Principal Interaction Designer

Company or affiliation

Red Hat


Sessions

09-19
10:00
35min
Upstream Communities - Key Partners in UX Research
Vince Conzola, Jenn Giardino

As a developer or user experience (UX) practitioner, you know that early and frequent feedback from users is a necessary part of ensuring your project’s success. However, finding users with relevant experience to participate in UX research activities is often a barrier - especially for highly technical enterprise applications. That gives UXers working in open source a big advantage. By their very nature, open source projects include communities of users who are experienced with and passionate about the projects they contribute to.
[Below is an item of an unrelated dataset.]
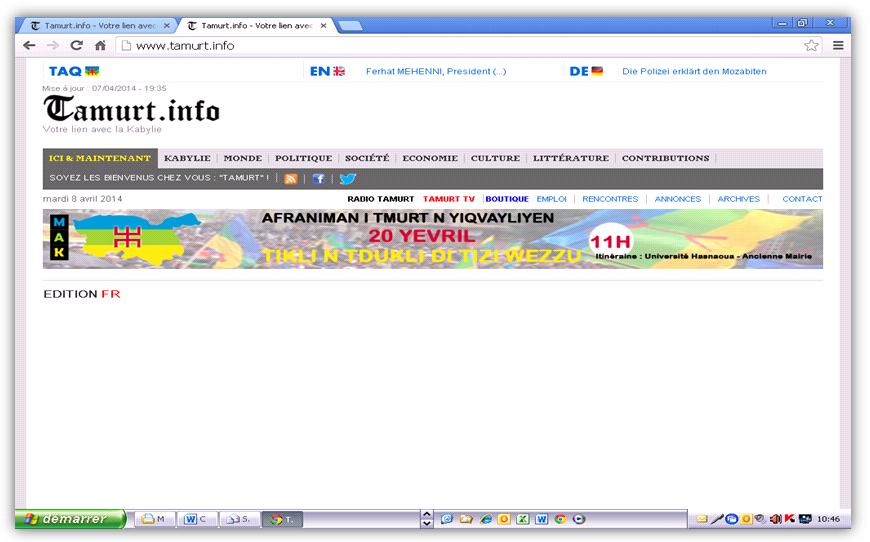This screenshot has width=870, height=542.
Task: Switch to the EN English edition
Action: point(327,71)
Community members and contributors have a vested interest in improving their project’s ease of use, making them ideal and enthusiastic user research participants.

We’ll talk about:
- How our UX team engaged with the upstream Kubeflow community for an AI-related research project
- Challenges we encountered while conducting research with community members
- Lessons we learned from our experience

UX and Design
106 (Capacity 45)
09-20
14:30
80min
How Might We Create Purpose-Built Gen AI Applications?
Beau Morley, Vince Conzola, celtan, Andy Braren

New tools for AI model customization, RAG, agentic AI, MCP, and inferencing allow for new and better workflows. Smaller models can work well with these tools to create purpose-built AI applications that are smarter, faster and less costly. What is the best approach for developers of AI applications to work with these tools? In this Design Thinking workshop, we'll leverage recent user research conducted by Red Hat’s User Experience Design Team to help understand user outcomes around creating AI applications. Participants will be asked to share their experiences and contribute solution ideas in a fun game-like format.